Deputy Dr. Browne has gone so far in that passage as to pre-empt his colleagues of the Labour Party—I presume they are still his colleagues—from claiming any part of the credit that may attach to the Bill. Most probably, however, many of them are rather relieved, in view of the disavowal of Party affiliations in this matter, that no part of the discredit will attach to them.
Referring to the Bill now before us, let me remind the House that Deputy Dr. Browne has said: "It is my own personal production.""An ill-favoured thing, Sir", sayeth Touchstone, "an ill-favoured thing, Sir, but mine own." The Deputy said the Labour Party accepted no responsibility for it whatsoever. May I congratulate the Labour Party on their wisdom and return to consideration of the Bill and the speech with which it was introduced by its only begetter? Here we may know how concerned the Deputy is about his public image. He informed us with some emotion that a number of people believe that he "appeared to get a certain delight out of restricting individual freedoms". The Deputy is quite correct. That is the posture in which he projects himself to the public.
Many indeed are now inclined to think of him—and I say "now inclined" because quite frankly they did not at one time think of him in those terms—as a killjoy, a barebones, a man with no joy or laughter in himself and one who begrudges these to others. That may or may not be a true picture, as I will readily admit, but it is the one which the Deputy himself has impressed upon the public mind. It is the image which he has created, and I am bound to say that this Bill which he boasts is his "own personal production" will deepen and intensify that image.
Moreover, in the light of the Bill, it is of no avail for the Deputy responsible for it to protest that "he should not like to interfere with individual freedoms." The public to whom he speaks will not take him at his word. Instead they will look at this proposal of his and judge him by his actions. When the Deputy says, as he did last Wednesday: "Anybody who knows me will realise that I should not like to interfere with individual freedom," the public are likely to scoff because they will have before them this Bill which is the Deputy's "own personal production" and which is, in fact, designed to operate to that end.
It is true that Deputy Dr. Browne in his advocacy of his Bill was careful to direct his attack not on smokers in general but at the tobacco manufacturers and, secondly, the brewers. He may have been pleading in trying to defend himself against the charge that this Bill, his "own personal production," is not directed against the cigarette-smoking public since it does not prohibit or restrict the sale of cigarettes but is directed against cigarette manufacturers only, but I doubt if that plea will impress the public. Quite cynically, the public will recall the old proverb that "there are more ways of killing a cat than choking it with butter," and more ways of interfering with individual freedom than imprisonment and more ways of cowing a child into doing one's will than beating it. One may, for instance, terrorise it with blood-curdling tales of what will befall it if it should venture to disregard one's wishes or advice.
The measure which Deputy Dr.

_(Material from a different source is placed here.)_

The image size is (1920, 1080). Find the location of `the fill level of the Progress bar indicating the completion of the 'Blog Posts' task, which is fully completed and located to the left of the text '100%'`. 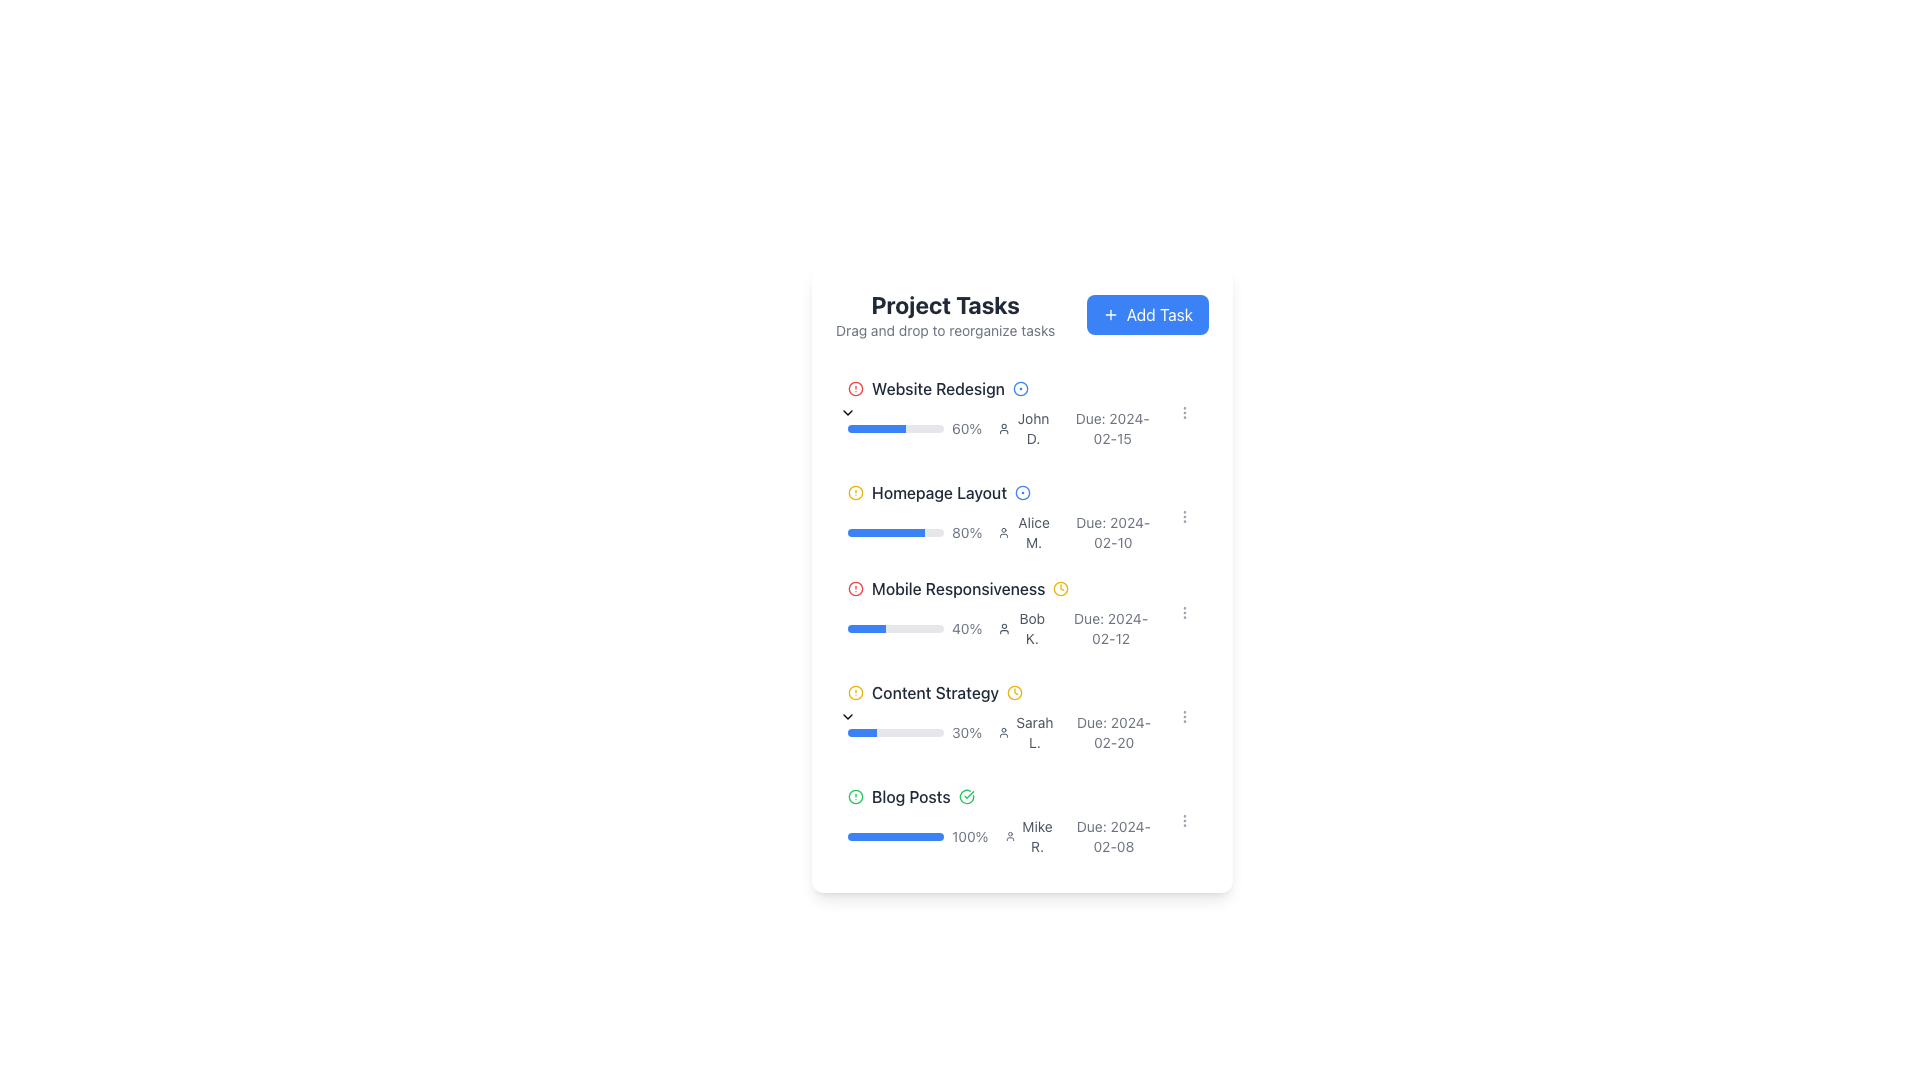

the fill level of the Progress bar indicating the completion of the 'Blog Posts' task, which is fully completed and located to the left of the text '100%' is located at coordinates (895, 837).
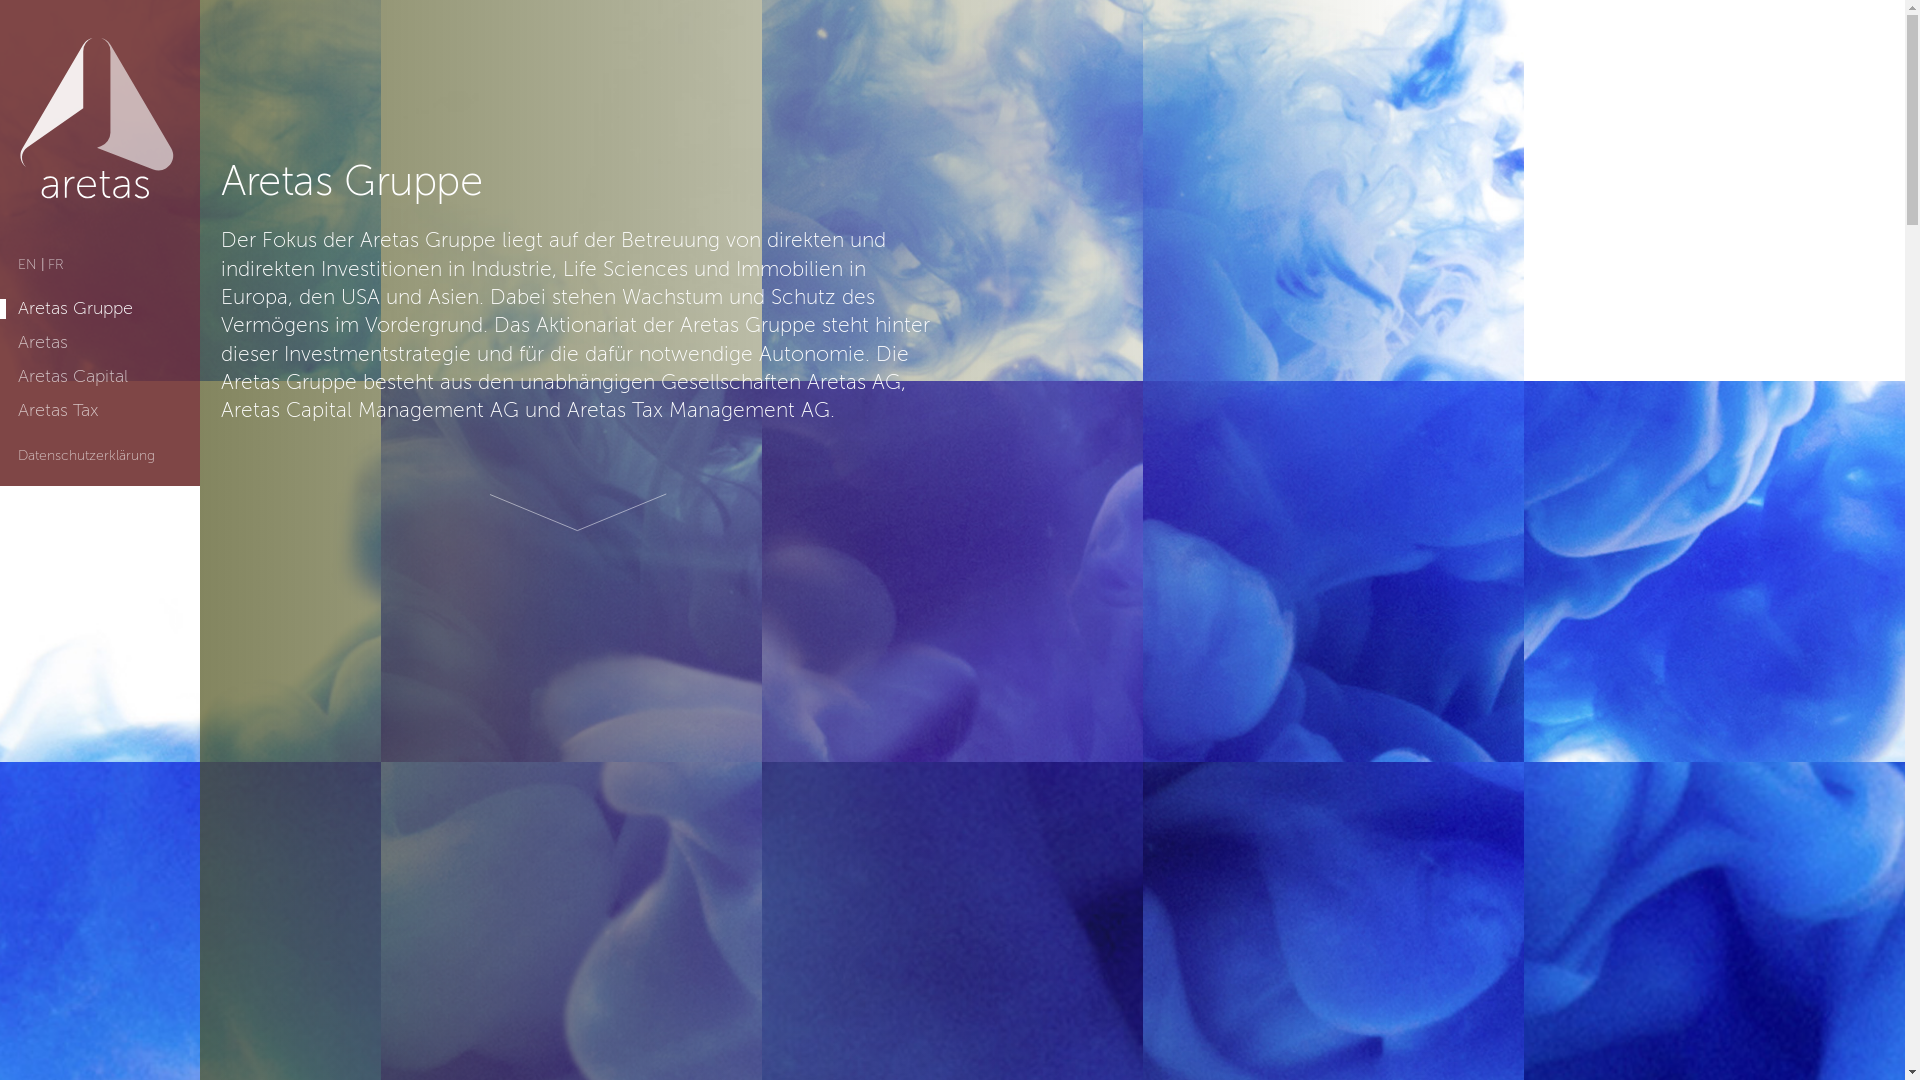 The image size is (1920, 1080). Describe the element at coordinates (48, 264) in the screenshot. I see `'FR'` at that location.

Browne proposes to us—the Tobacco (Control of Sale and Advertisement) Bill, 1964—is a measure designed to terrorise the cigarette smoker and to make him refrain from doing something which the Deputy has convinced himself he should not do, no matter how much he may want to do it and no matter how much he may like it. Deputy Dr. Browne, smokers are likely to say, does not like smoking, does not smoke himself and wishes that nobody will smoke either. They will correctly assume, I think, that he wants the Government to terrorise them, to intimidate them into refraining from doing something they enjoy, something that is a great comfort to them, soothing and relaxing, something that they like very much. In these circumstances, what avail is it for the Deputy to protest that he does not "like to interfere with individual freedoms?"
The public will look at this Bill and, I think, will say, and rightly say, that in order to compel them to live according to his standards and to become non-smokers like himself, Deputy Dr. Browne is demanding that Dáil Éireann should compel cigarette manufacturers, every time a person buys a packet of cigarettes, to serve him with a death notice. That, of course, is exactly what this Bill is designed to do.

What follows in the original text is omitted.